(Collected data entries)

· · · · ·

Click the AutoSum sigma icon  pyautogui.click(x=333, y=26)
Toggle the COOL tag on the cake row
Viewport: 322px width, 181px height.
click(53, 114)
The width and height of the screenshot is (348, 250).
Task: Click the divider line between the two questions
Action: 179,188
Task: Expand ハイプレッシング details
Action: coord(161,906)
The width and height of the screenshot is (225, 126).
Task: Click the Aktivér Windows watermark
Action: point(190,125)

· · · · ·

Your objective
Please reproduce every record shown above, exactly as written.

Output of the exercise
Click the AutoSum sigma icon  pyautogui.click(x=333, y=26)
Toggle the COOL tag on the cake row
Viewport: 322px width, 181px height.
click(53, 114)
The width and height of the screenshot is (348, 250).
Task: Click the divider line between the two questions
Action: 179,188
Task: Expand ハイプレッシング details
Action: coord(161,906)
The width and height of the screenshot is (225, 126).
Task: Click the Aktivér Windows watermark
Action: point(190,125)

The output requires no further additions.